Below are records; count the lines that contain "image" and give only the total.

◇ ◇ ◇ ◇ ◇

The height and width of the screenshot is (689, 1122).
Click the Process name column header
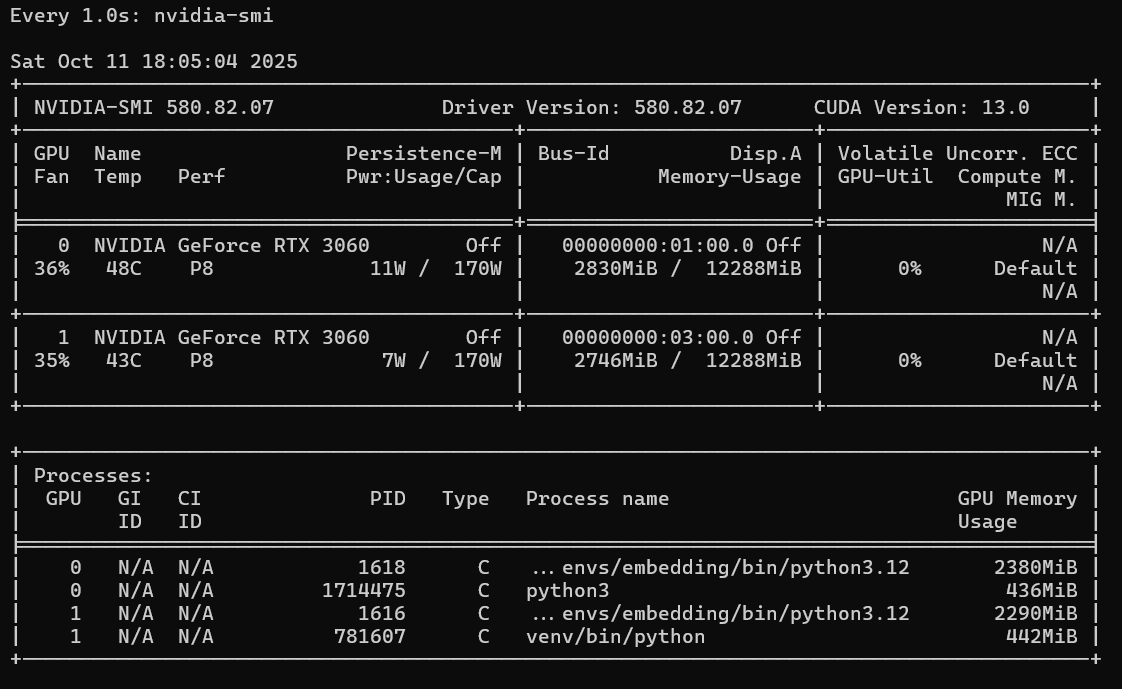(597, 499)
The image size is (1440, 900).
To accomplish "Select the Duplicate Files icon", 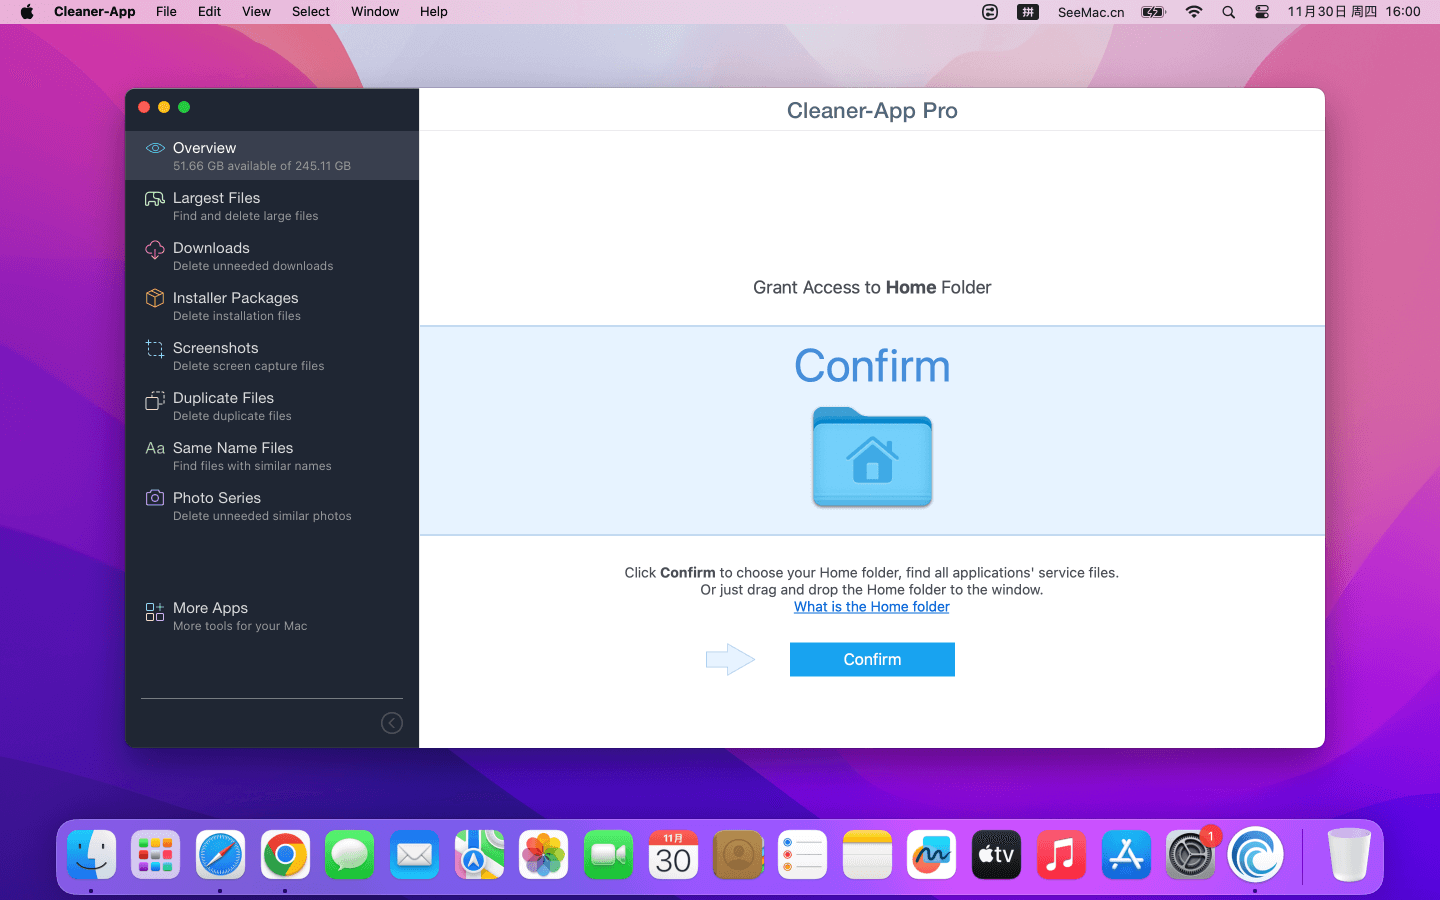I will coord(155,400).
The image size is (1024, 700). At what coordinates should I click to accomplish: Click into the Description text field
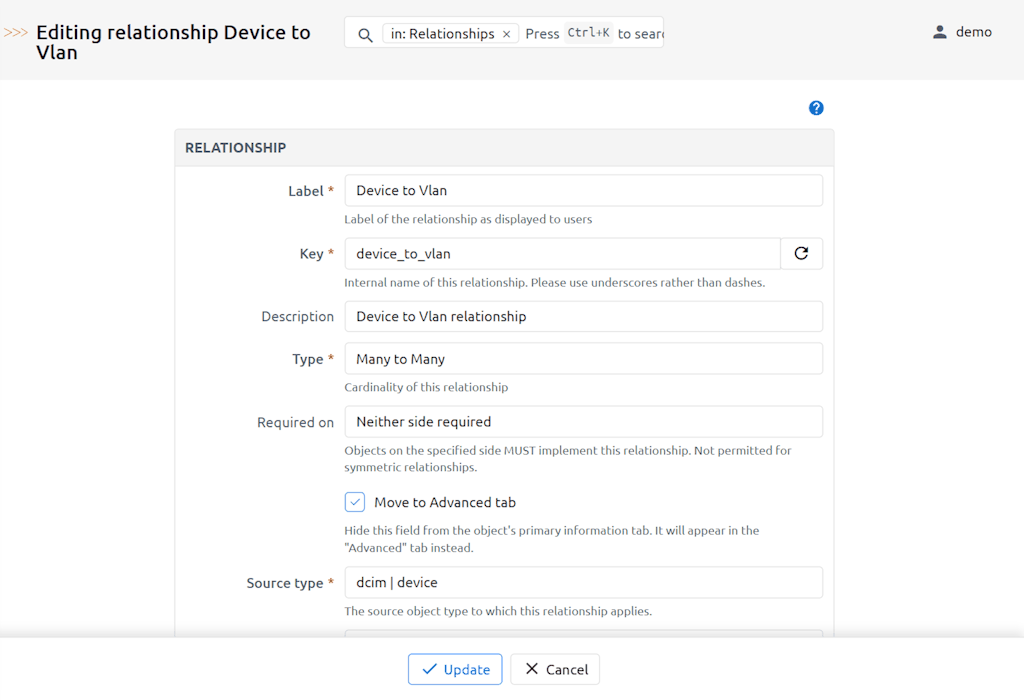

◇ ◇ ◇ ◇ ◇

**EXERCISE RESPONSE**.
2